▶ [Given text]:
--- Begin ---
Monday, July 9, 2007

IS AHK/China --- Review of BS 5837 Trees in Construction

*** Attention pirates: We can not stop you from reading our correspondences, but do not broadcast your own messages to our members without their permission. Our members are the elite of the HK/China society & do not want to hear from you without prior consent. If you break this rule, you have intruded into our privacy & each member of our Station may take their own individual actions towards you which will be outside the control of this Station. May you be warned on this!! ***

*** Please do not be alarmed if you do not see your name appearing on the distribution list. We are hiding your valuable privacy from the internet pirates. ***

Dear All,

The BS 5837 'Trees in relation to construction --- Recommendations' is the usual tree protection reference guide for a lot of tree work in HK. Even the recent Wong Tai Sin Tree Transplant specifications are making reference to it, although they are referring to the older version of 1991 edition. This older version is now replaced by the 2005 updated version.

Like any other British Standards, the BS 5837 is well written with consideration on all aspects on tree work, although the main emphasis is on temperate trees growing in the British Isles. BS 5837 is a joint effort with contribution from the UK Arboricultural Association, Institution of Civil Engineers, Institution of Structural Engineers, Landscape Institute, Royal Institute of British Architects (RIBA) & a few othres. Therefore it can be seen as an agreement between arborists & professionals of the other trades.

What is significant in this Standard is that the name of 'Arborculturist', or 'Arborist' which we normally call for short, has ever appeared in any of the British Standards. As the British Standards are frequently used in law cases in the UK, Commonwealth & HK, in a way, the position of Arborist is now given a recognition in Courts if this British Standard is ever referred to. This is a significant advance in aboriculture for us in HK indeed.

The term 'Arboriculturist' is defined in section 2.1 of BS 5837 as follows:

"person who has, through relevant education, training & experience, gained recognized qualifications & expertise in the field of trees in relation to construction."

There is no further detailing on the qualification & it will be up to the Court Judges to decide whom an Arborist is. In general, certified arborists, urban foresters, persons holding certificates in arboricultural training, members of the UKAA, etc. would be considered to qualify into the 'Arboriculturist' definition, unless special legal circumstances prevented it so.
--- End ---
▶ [Material provided]:
--- Begin ---
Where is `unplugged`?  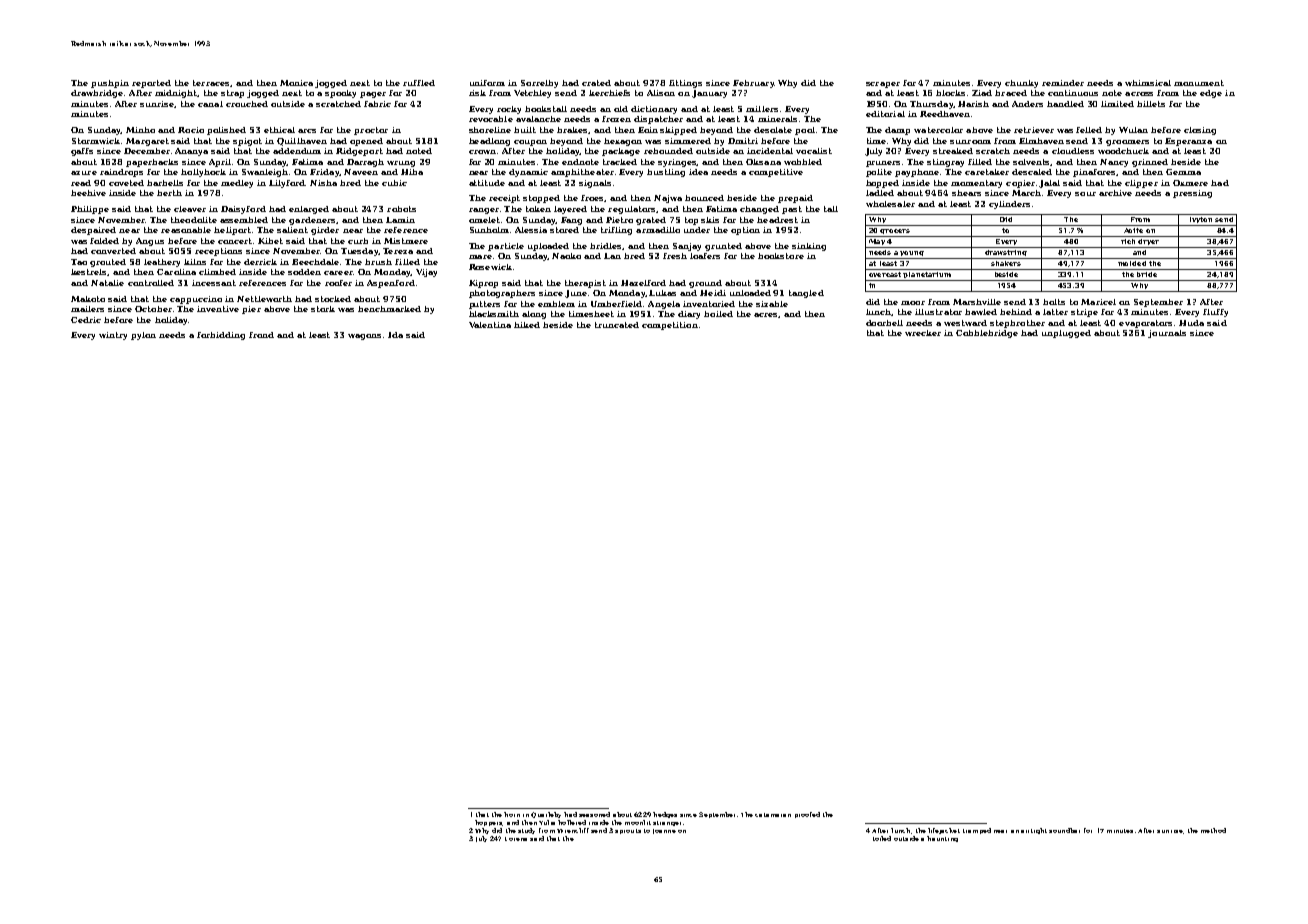 unplugged is located at coordinates (1066, 334).
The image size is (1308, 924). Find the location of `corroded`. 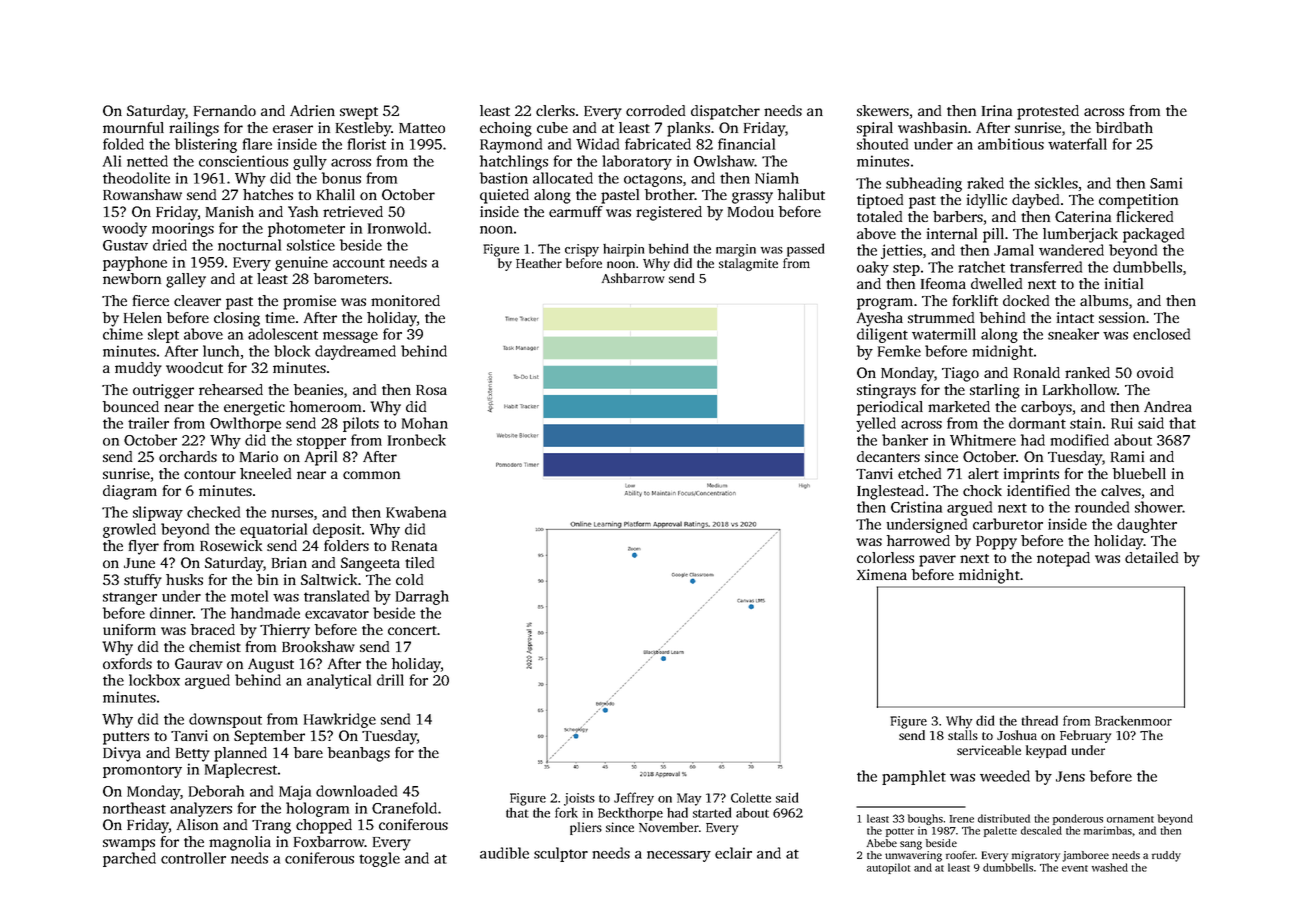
--- End ---
▶ [Exercise description]: Copy the review of BS 5837 between "The term 'Arboriculturist'" and "prevented it so.", inclusive, substituting "judges" for "Court Judges".

▶ [Reply to the task]:
The term 'Arboriculturist' is defined in section 2.1 of BS 5837 as follows:

"person who has, through relevant education, training & experience, gained recognized qualifications & expertise in the field of trees in relation to construction."

There is no further detailing on the qualification & it will be up to the judges to decide whom an Arborist is. In general, certified arborists, urban foresters, persons holding certificates in arboricultural training, members of the UKAA, etc. would be considered to qualify into the 'Arboriculturist' definition, unless special legal circumstances prevented it so.